* Begin Page *

The suite of benchmarks for comparing the performance of SPARQL endpoints
- Berlin SPARQL Benchmark [1] - tests the performance of SPARQL engines
in prototypical e-commerce scenarios. Another recent benchmark built on top
of English DBpedia dataset is DBpedia SPARQL Benchmark [2]. Contrary to
Berlin Benchmark, that is composed of artificially designed queries, DBpedia
Benchmark uses real world queries of real users. The queries are extracted from
query logs of DBpedia SPARQL endpoint.
    All the mentioned benchmarks use same metrics to measure the performance.
The basic metrics are Queries per Second (QpS), Query Mixes per Hour (QMpH)
and Overall Runtime (oaRT). But all these metrics are heavily dependent on a
hardware configuration and overall system conditions of a test run. In Section 5.2,
we introduce metrics that are more qualitative and quantitative characteristics
of the tested dataset according to the used storage approach. Thus the results of
our benchmark are completely independent of a concrete hardware configuration.

* End Page *
* Begin Dataset section *

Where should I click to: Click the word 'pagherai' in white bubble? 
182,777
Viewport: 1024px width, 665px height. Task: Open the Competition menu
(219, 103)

* End Dataset section *

» Requirements:
1 > Alter the stretch of the SPARQL benchmark passage from "All the mentioned" through "concrete hardware configuration." so that "hardware configuration" is replaced by "server setup", and give that stretch in full.
2 > Carry the passage on SPARQL benchmarks further, beginning after its final sentence.
The lines above have no connection to the passage on SPARQL benchmarks.

» Responses by task:
1 >
All the mentioned benchmarks use same metrics to measure the performance.
The basic metrics are Queries per Second (QpS), Query Mixes per Hour (QMpH)
and Overall Runtime (oaRT). But all these metrics are heavily dependent on a
server setup and overall system conditions of a test run. In Section 5.2,
we introduce metrics that are more qualitative and quantitative characteristics
of the tested dataset according to the used storage approach. Thus the results of
our benchmark are completely independent of a concrete server setup.

2 >
    In order to develop our metrics, we considered various approaches to RDF
data storage presented by major triple stores Jena [5], Virtuoso [9], Sesame [7],
Oracle [6] and 3store [8]. Additionally, we consider vertical partitioning presented
in [10]. These approaches are described and compared in Section 5. A similar
problem of transformation of an ontology into a relational database is discussed
in [11].


3   DBpedia Extraction Framework

In order to obtain raw data from Wikipedia, we use the DBpedia Extraction
Framework [12]. This is a module based framework maintained by the interna-
tional DBpedia team. Wikipedia provides freely accessible dumps of the whole ar-
ticle database [13]. The framework thus downloads recent dumps of all Wikipedia
pages covering all topics described on Wikipedia. The pages are downloaded in
the source format marked by Wiki markup [14]. These source files are parsed.
Data are extracted from parsed pages using various extractors. An extractor is
a mapping from a page node to a graph of statements about it.
    Various information can be obtained from Wikipedia pages. It is quite easy
to get labels of entities and extract their connections by analysis of links between
corresponding Wikipedia articles. However, the core of the extraction process is
the retrieval of information contained in so called infoboxes. An example of such
an infobox in a Wikipedia article is shown in Figure 1.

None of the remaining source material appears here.